O autor do projeto, deputado Rogério Peninha Mendonça (MDB), explica que o objetivo é reverter uma decisão do Supremo Tribunal de Justiça (STJ), em abril deste ano, que definiu que o Código Florestal deve ser observado na zona urbana, ficando a faixa de APP entre 30 e 500 metros, conforme a largura do rio. Para ele, o ponto mais grave é que a deliberação incide sobre as edificações já concluídas.
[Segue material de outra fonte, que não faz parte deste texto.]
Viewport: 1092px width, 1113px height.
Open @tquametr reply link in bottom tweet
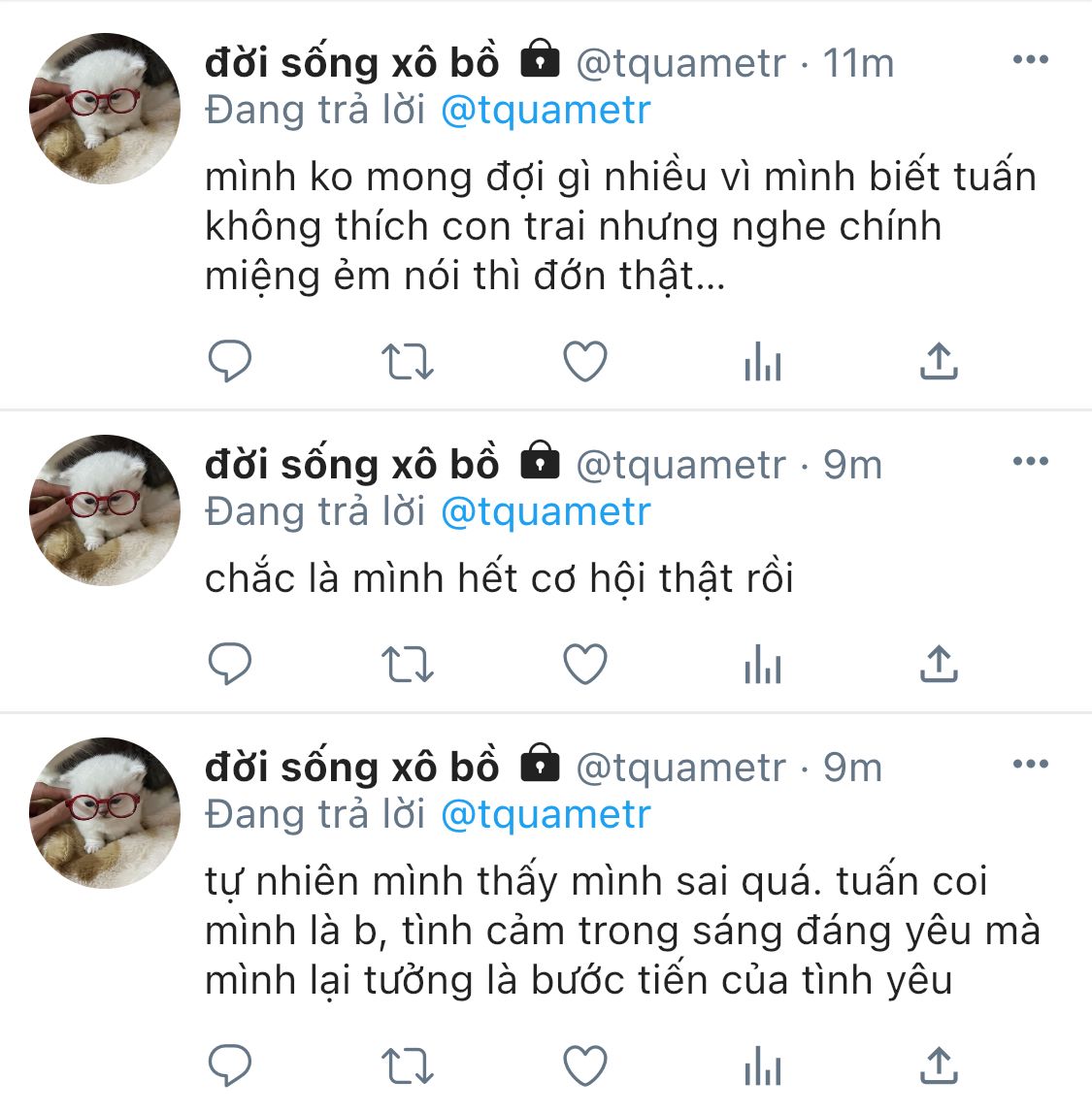(546, 815)

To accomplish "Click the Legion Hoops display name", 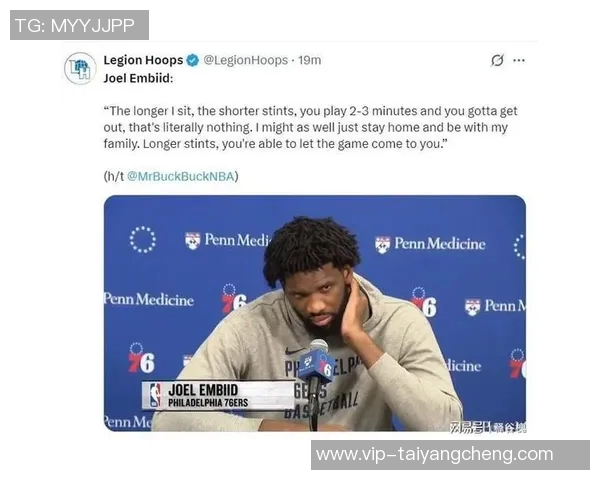I will click(143, 60).
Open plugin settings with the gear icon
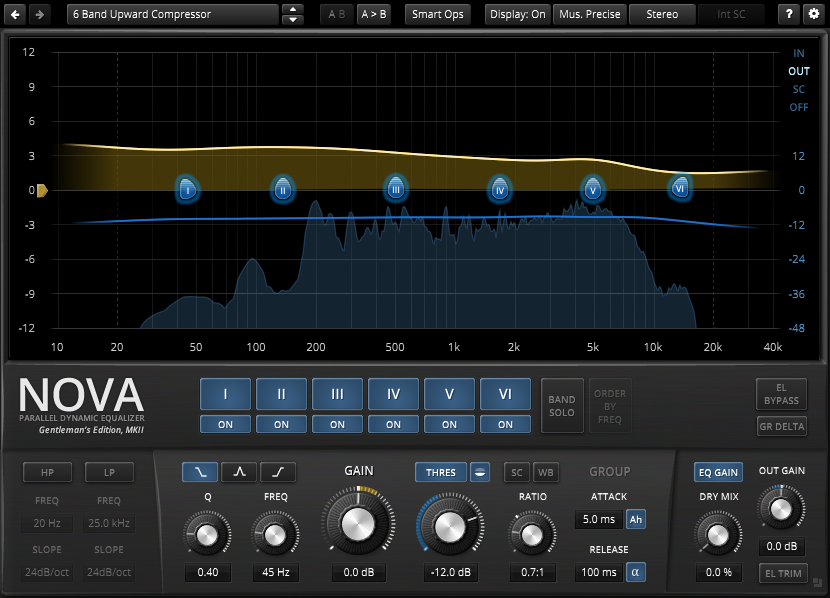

“A decisão não condiz com a realidade e tornaria irregulares muitas cidades brasileiras, principalmente em Santa Catarina, onde os municípios se desenvolveram nas margens dos rios. Seria um eterno impasse entre prefeitos e Ministério Público, que mandaria desocupar residências e estabelecimentos. Um verdadeiro caos”, explica.
A proposta dá liberdade para que os municípios definam a APP no perímetro urbano com base no Plano Diretor, leis de uso de solo e audiências públicas com a população. “Não vai ficar sem regras. As regras vão existir de maneira a contemplar a realidade daquele local e que seja viável e possível de ser cumprido dentro da legalidade, respeitando o meio ambiente”, esclarece Peninha.
Nesta quinta-feira (26), aconteceu a análise dos destaques pelo plenário da Câmara dos Deputados. Todas as emendas que se posicionavam contra o texto original foram rejeitadas, assim, o PL para o Senado Federal. Se for aprovado sem alterações, vai direto para sanção do presidente da república.